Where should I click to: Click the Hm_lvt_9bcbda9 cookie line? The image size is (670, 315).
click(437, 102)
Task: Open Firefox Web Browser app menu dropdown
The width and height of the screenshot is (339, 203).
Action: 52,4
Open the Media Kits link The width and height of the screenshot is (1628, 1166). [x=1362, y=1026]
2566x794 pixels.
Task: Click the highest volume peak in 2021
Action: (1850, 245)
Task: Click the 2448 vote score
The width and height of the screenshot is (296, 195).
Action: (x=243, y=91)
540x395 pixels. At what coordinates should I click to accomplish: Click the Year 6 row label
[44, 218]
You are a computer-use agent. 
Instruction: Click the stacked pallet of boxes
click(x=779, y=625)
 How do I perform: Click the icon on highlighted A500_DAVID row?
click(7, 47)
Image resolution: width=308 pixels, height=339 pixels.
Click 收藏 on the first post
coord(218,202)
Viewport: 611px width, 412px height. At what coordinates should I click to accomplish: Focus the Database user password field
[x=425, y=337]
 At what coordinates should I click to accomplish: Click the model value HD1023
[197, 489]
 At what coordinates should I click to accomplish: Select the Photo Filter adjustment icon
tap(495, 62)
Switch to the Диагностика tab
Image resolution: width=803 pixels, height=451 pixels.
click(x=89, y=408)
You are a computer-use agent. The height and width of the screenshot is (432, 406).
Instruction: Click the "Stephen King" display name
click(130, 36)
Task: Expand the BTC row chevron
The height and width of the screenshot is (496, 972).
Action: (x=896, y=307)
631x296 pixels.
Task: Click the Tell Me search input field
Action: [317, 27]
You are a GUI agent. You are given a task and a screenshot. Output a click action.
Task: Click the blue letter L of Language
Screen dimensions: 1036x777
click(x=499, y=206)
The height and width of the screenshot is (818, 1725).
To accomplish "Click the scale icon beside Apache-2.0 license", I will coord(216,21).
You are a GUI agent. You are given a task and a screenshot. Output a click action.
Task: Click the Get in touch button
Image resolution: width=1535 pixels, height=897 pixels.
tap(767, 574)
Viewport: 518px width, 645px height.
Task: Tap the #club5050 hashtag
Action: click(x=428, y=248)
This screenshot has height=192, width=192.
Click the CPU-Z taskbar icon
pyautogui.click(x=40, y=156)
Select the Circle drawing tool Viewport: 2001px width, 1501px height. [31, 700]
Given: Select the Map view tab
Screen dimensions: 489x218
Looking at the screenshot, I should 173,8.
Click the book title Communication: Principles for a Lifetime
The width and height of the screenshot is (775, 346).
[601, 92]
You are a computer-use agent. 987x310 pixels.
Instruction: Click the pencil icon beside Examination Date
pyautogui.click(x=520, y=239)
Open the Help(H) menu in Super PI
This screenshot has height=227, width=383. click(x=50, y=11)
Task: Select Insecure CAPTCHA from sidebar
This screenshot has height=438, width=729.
###
- WORK TO BE COMPLETED: Copy out the whole listing, exactly as written.

- COMPLETED TASK:
Where should I click to: Click the Hm_lvt_9bcbda9 cookie line? The image size is (670, 315).
click(437, 102)
Task: Open Firefox Web Browser app menu dropdown
The width and height of the screenshot is (339, 203).
Action: 52,4
Open the Media Kits link The width and height of the screenshot is (1628, 1166). [x=1362, y=1026]
2566x794 pixels.
Task: Click the highest volume peak in 2021
Action: (1850, 245)
Task: Click the 2448 vote score
The width and height of the screenshot is (296, 195).
Action: (x=243, y=91)
540x395 pixels. At what coordinates should I click to accomplish: Click the Year 6 row label
[44, 218]
You are a computer-use agent. 
Instruction: Click the stacked pallet of boxes
click(x=779, y=625)
 How do I perform: Click the icon on highlighted A500_DAVID row?
click(7, 47)
Image resolution: width=308 pixels, height=339 pixels.
Click 收藏 on the first post
coord(218,202)
Viewport: 611px width, 412px height. At what coordinates should I click to accomplish: Focus the Database user password field
[x=425, y=337]
 At what coordinates should I click to accomplish: Click the model value HD1023
[197, 489]
 At what coordinates should I click to accomplish: Select the Photo Filter adjustment icon
tap(495, 62)
Switch to the Диагностика tab
Image resolution: width=803 pixels, height=451 pixels.
click(x=89, y=408)
You are a computer-use agent. The height and width of the screenshot is (432, 406).
Instruction: Click the "Stephen King" display name
click(130, 36)
Task: Expand the BTC row chevron
The height and width of the screenshot is (496, 972).
Action: (x=896, y=307)
631x296 pixels.
Task: Click the Tell Me search input field
Action: [317, 27]
You are a GUI agent. You are given a task and a screenshot. Output a click action.
Task: Click the blue letter L of Language
Screen dimensions: 1036x777
click(x=499, y=206)
The height and width of the screenshot is (818, 1725).
To accomplish "Click the scale icon beside Apache-2.0 license", I will coord(216,21).
You are a GUI agent. You are given a task and a screenshot. Output a click action.
Task: Click the Get in touch button
Image resolution: width=1535 pixels, height=897 pixels.
tap(767, 574)
Viewport: 518px width, 645px height.
Task: Tap the #club5050 hashtag
Action: click(x=428, y=248)
This screenshot has height=192, width=192.
Click the CPU-Z taskbar icon
pyautogui.click(x=40, y=156)
Select the Circle drawing tool Viewport: 2001px width, 1501px height. [31, 700]
Given: Select the Map view tab
Screen dimensions: 489x218
Looking at the screenshot, I should 173,8.
Click the book title Communication: Principles for a Lifetime
The width and height of the screenshot is (775, 346).
[601, 92]
You are a computer-use agent. 987x310 pixels.
Instruction: Click the pencil icon beside Examination Date
pyautogui.click(x=520, y=239)
Open the Help(H) menu in Super PI
This screenshot has height=227, width=383. click(x=50, y=11)
Task: Select Insecure CAPTCHA from sidebar
This screenshot has height=438, width=729.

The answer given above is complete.